Spinning and scratching CDs in the student radio station at Clayton State University on election day, he knows the sound he's seeking.
He doesn't just want to rock the vote, he also wants to Rap, Pop, Hip-hop, Indie and Reggae the vote.
This is the election marathon. This is "real versatile radio."
He plays Tupac Shakur's "Keep Your Head Up," Marvin Gaye's "What's Going On," and Dave Matthew's "American Baby."
Out of the big black speakers on the university grass, Tupac raps, "He had me feelin' like black was tha thing to be/ and suddenly/ the ghetto didn't seem so tough."
Matthews sings he's worried "we've lost the way," and urges, "stay American baby."
Though the legendary rapper and the acoustic pop artist are radically different, the Clayton State deejay says they both have that sound he wants.

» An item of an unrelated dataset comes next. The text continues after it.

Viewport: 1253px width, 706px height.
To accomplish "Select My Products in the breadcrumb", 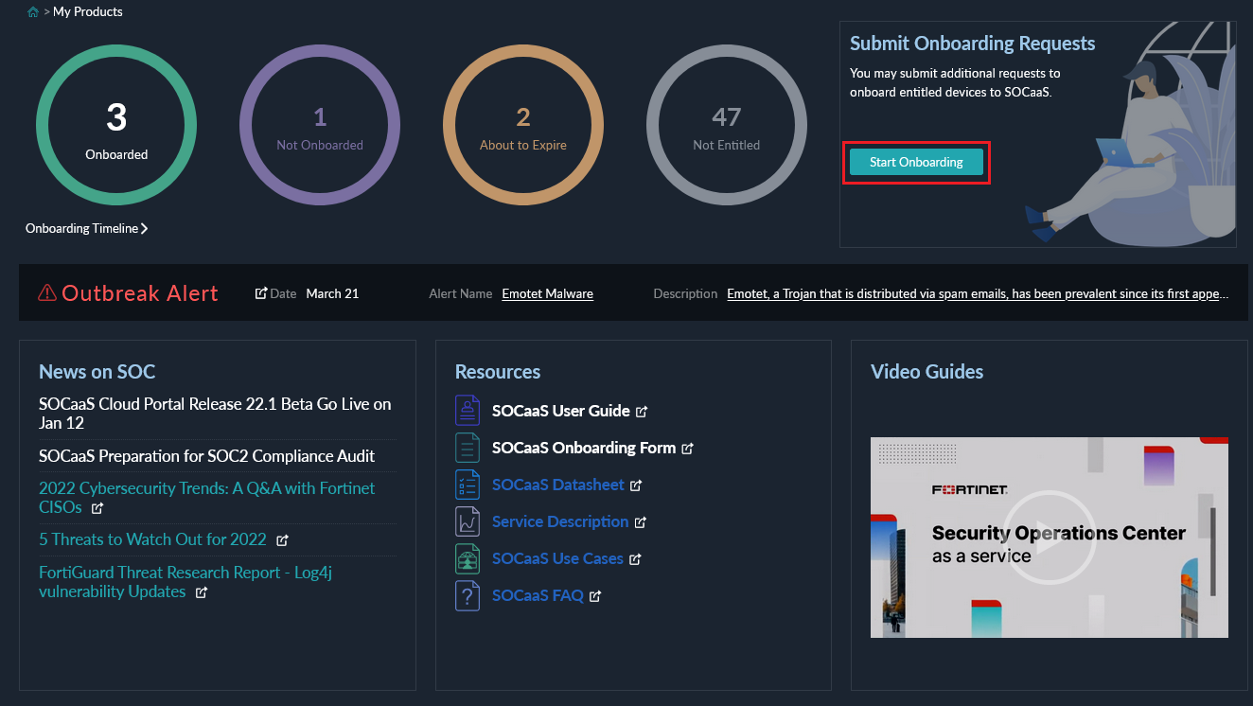I will coord(87,10).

"Patriotism," Byrd says. "They're songs showing patriotism. No matter what, that's what this is about."
The deejays on the Internet radio station are doing a marathon broadcast, pushing songs, free speech and voting. For 12 hours, the commercial-free station was live with VOTE: "Voices Open To Everyone."
The message is pretty non-partisan, but still energized by the election. David Wilson -- who's known as Mr. Wilson on the radio -- says the music is meant to "keep the spirits up."
He got on the radio this morning to encourage people to vote, even if they had to wait in line and miss class.
"That two hours, or whatever," Wilson says, "that can control your future. If you don't control your future, you may not be able to sit in that class."
In the afternoon, as Byrd continued to spin "real versatile radio," Wilson was pushing people to get out and vote, even using the giant speaker system to ask passing people if they had voted yet.
Wilson says he's glad to see a massive turnout, and he's glad this election has really excited people, but he wants to push people for more.
"Vote because you really care, every time," the deejay says. "Stop the problem before it starts."